Ontem o Papa deixou mais uma vez a sua marca, ao criticar a hipocrisia de muitos que se dizem católicos mas que na sua vida e na sua relação com os outros e com o dinheiro não praticam os mandamentos do cristianismo.  Fala em exploradores, empresários que não dão salários dignos aos empregados, pessoas que têm negócios sujos e se aproveitam dos outros.

 

Eu cá lembrei-me também dos ratos de sacristia que a mim me "dão nos nervos", porque por norma são maus como as cobras. Conheço alguns. Pensam que são santos por frequentarem a Igreja, assistirem à missa e confessarem-se. Até assumem um certo ascendente moral em relação ao comum dos mortais, pecadores, como eu. E depois são tão, mas tão, mauzinhos para as outras pessoas. Tantas carapuças devem ter assentado como uma luva, ontem... 

 

Partilho então a notícia que encontrei aqui (e a foto também é daí, já agora):

 

"O papa Francisco criticou esta quinta-feira "a vida dupla" de algumas pessoas que se dizem "muito católicas", mas depois fazem "negócios sujos" e "aproveitam-se das pessoas".

"O que é um escândalo? É dizer uma coisa e fazer outra, é a vida dupla. 'Eu sou muito católico, vou sempre à missa, pertenço a esta ou à outra associação, mas a minha vida não é cristã, não pago com justiça aos meus empregados, aproveito-me das pessoas, faço negócios sujos'", criticou o papa, durante a missa da manhã na sua residência de Casa Santa Marta.

Francisco disse, citado pela Radio Vaticana, que "muitos católicos são assim" e que, por isso mesmo, causam "escândalo".

"Quantas vezes ouvimos, todos nós, no nosso bairro e noutras partes, 'para ser um católico como esse, era melhor ser ateu'? É esse o escândalo.
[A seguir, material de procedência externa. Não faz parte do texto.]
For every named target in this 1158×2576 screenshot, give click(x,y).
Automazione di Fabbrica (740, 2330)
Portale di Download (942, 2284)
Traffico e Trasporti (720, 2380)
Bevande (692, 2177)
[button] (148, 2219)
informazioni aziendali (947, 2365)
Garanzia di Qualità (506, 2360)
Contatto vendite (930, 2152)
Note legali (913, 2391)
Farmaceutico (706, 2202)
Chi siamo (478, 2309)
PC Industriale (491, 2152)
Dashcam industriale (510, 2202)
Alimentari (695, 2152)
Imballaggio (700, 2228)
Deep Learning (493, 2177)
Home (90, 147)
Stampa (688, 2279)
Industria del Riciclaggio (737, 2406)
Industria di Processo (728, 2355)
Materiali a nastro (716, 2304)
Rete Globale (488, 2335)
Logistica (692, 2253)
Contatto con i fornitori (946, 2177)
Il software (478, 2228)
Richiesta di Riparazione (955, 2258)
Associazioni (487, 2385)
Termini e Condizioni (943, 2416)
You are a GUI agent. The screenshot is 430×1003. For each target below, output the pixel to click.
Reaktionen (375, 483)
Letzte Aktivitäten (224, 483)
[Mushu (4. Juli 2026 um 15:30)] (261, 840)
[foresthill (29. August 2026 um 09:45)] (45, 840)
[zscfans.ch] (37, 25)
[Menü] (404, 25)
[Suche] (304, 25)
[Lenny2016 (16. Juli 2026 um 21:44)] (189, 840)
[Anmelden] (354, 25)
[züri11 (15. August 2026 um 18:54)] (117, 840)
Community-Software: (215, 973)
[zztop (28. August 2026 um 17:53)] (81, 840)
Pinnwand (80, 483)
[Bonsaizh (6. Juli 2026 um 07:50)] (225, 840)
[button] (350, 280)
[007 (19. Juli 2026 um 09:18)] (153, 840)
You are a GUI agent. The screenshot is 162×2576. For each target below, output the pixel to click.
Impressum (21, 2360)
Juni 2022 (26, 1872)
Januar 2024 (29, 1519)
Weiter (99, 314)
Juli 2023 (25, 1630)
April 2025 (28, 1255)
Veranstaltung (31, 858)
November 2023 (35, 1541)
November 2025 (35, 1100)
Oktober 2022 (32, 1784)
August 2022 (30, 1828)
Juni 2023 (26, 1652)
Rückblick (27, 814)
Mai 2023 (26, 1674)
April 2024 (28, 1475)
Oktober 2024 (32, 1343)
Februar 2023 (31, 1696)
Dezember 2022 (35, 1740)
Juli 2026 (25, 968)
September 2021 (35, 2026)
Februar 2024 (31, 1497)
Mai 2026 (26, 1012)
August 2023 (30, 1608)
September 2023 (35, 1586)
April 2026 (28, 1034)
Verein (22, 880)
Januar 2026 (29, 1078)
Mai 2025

Destrói-nos, deita-nos por terra", lamentou.

Francisco deu como exemplo o caso de um empresário católico que estava de férias numa praia do Médio Oriente enquanto os trabalhadores da sua companhia, quase falida, ameaçavam fazer uma "greve justa" porque não recebiam os salários.

O papa recordou que isto acontece "todos os dias" e que, para nos darmos conta disso, "basta ver o telejornal ou ler os jornais"."